Pensaba que te había vuelto a pasar algo.
-Tranquilo. Me fui a leer un
poco fuera de aquí.
-Hola Alice. ¿Dónde has
estado? ¿Lo habéis solucionado Johnny y tú? –me preguntó Teresa mientras
abrazaba a Robert por la espalda.
-Pues he estado en la
cafetería nueva que me dijiste y no he hablado con Johnny en toda la tarde.
-¿Te ha gustado la cafetería?
-Sí. Es muy agradable.
-¿Agradable el sitio o el
camarero de ojos grises?
Me empecé a reír al ver que
ella también se había fijado en él.
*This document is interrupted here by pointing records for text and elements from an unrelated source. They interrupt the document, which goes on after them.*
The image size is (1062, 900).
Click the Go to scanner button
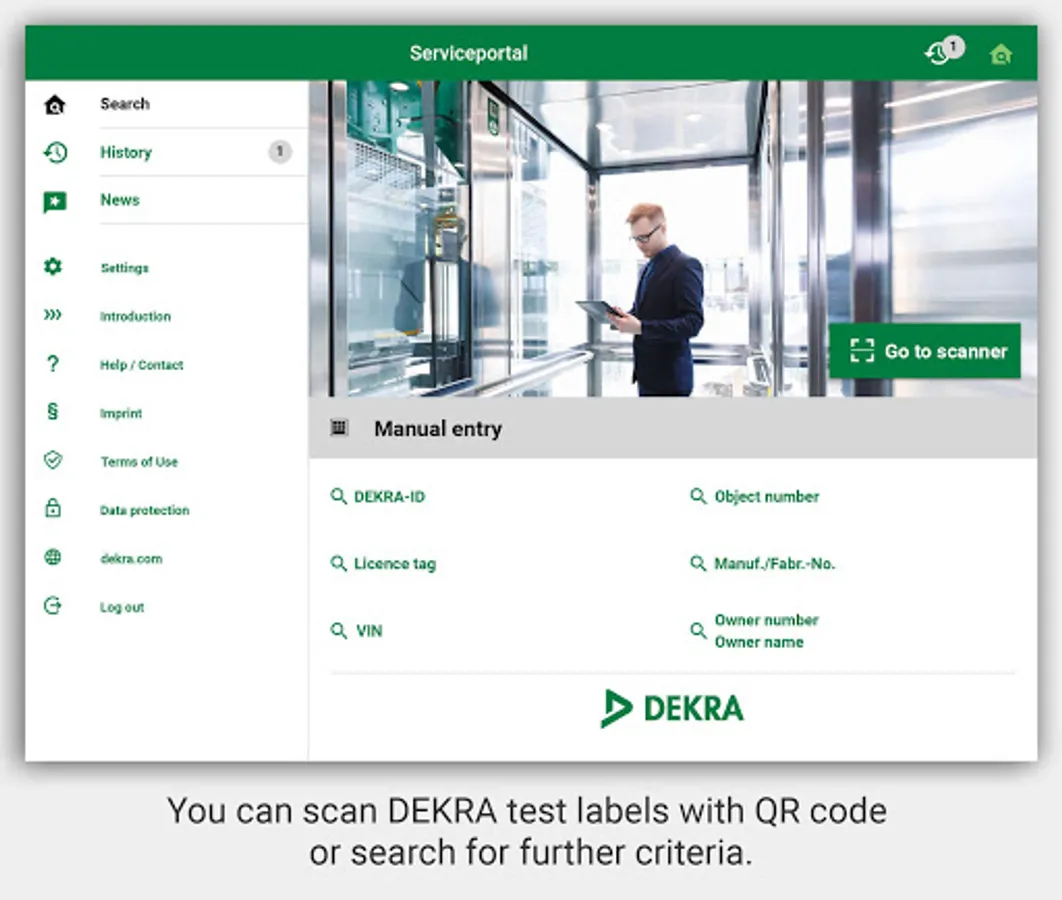click(925, 351)
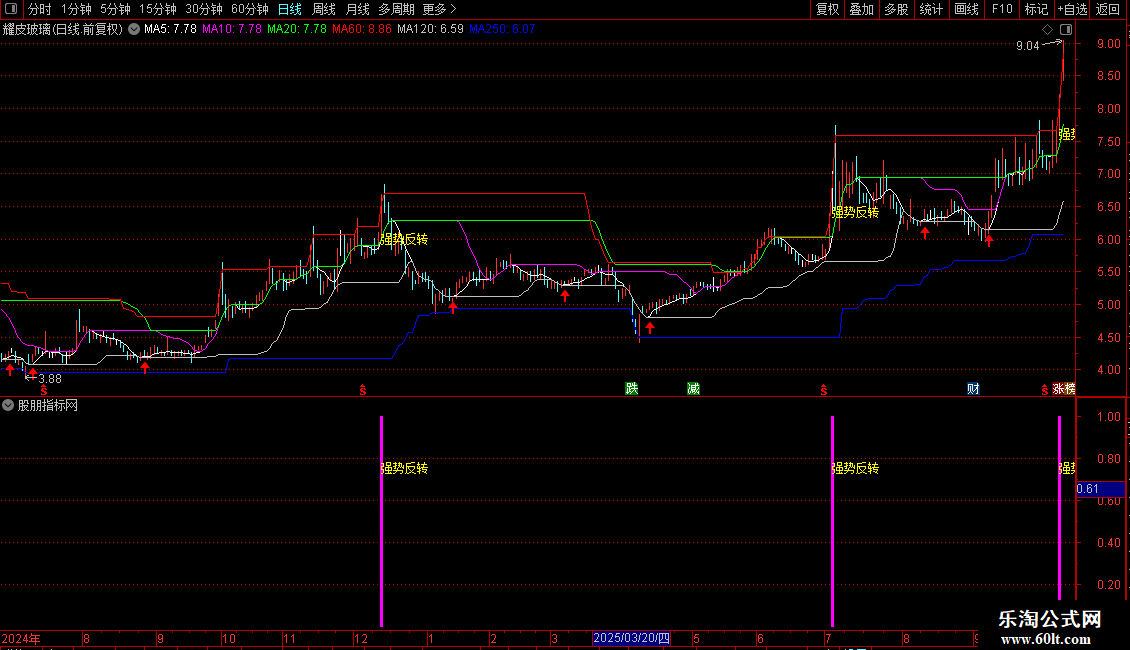The height and width of the screenshot is (650, 1130).
Task: Click the green 减 event marker
Action: pos(693,389)
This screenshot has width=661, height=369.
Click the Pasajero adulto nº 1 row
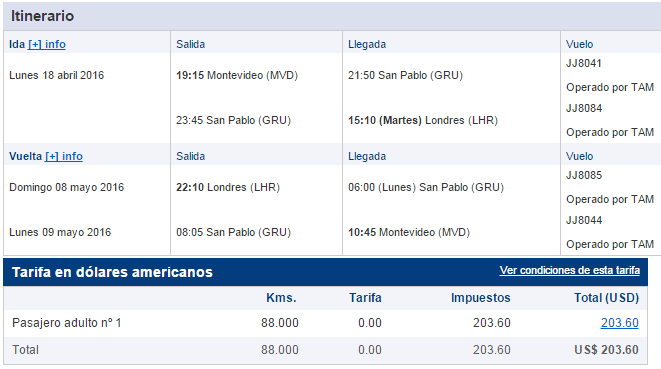point(325,323)
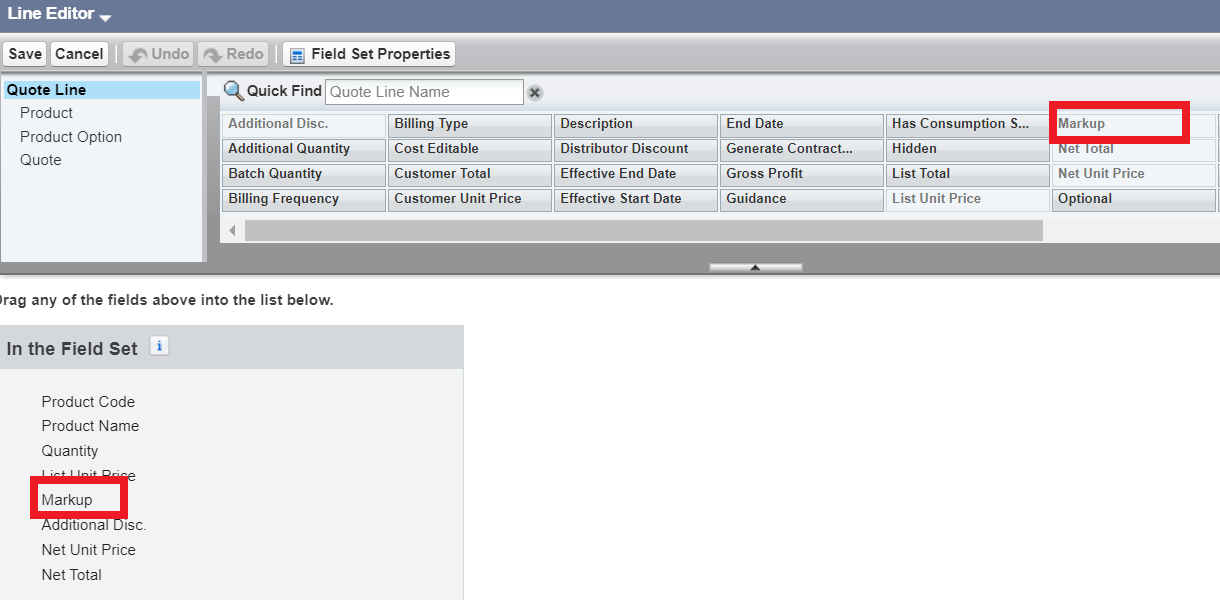Select the Gross Profit field tile
This screenshot has width=1220, height=600.
click(801, 174)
Me quité el abrigo y no la contesté.
-Me alegro de que estés mejor
–me dijo mi hermano mientras íbamos al salón.
Cogí una pelota de goma y se
la empecé a tirar para que Sáhara fuera a por ella. Lucy se reía y aplaudía
cada vez que el cachorro la cogía con su pequeña boca.
Pasé varias semanas sin
noticias de Johnny. Todas las tardes iba a la cafetería italiana y me quedaba
allí hasta la hora de cierre. Héctor y yo habíamos empezado a confiar el uno en
el otro. El día que me terminé el libro, Héctor se acercó a mí y me enseñó a
hacer los bollos que después la gente comía allí. Llegaba todos los días con
harina en el pelo y en la ropa. Pero no me importaba porque Héctor conseguía
animarme durante unas horas. Seguía teniendo la misma pesadilla cada noche pero
cada vez, la pesadilla duraba menos y ya no gritaba en sueños. Pronto esa
pesadilla no volvería a interrumpirme el sueño.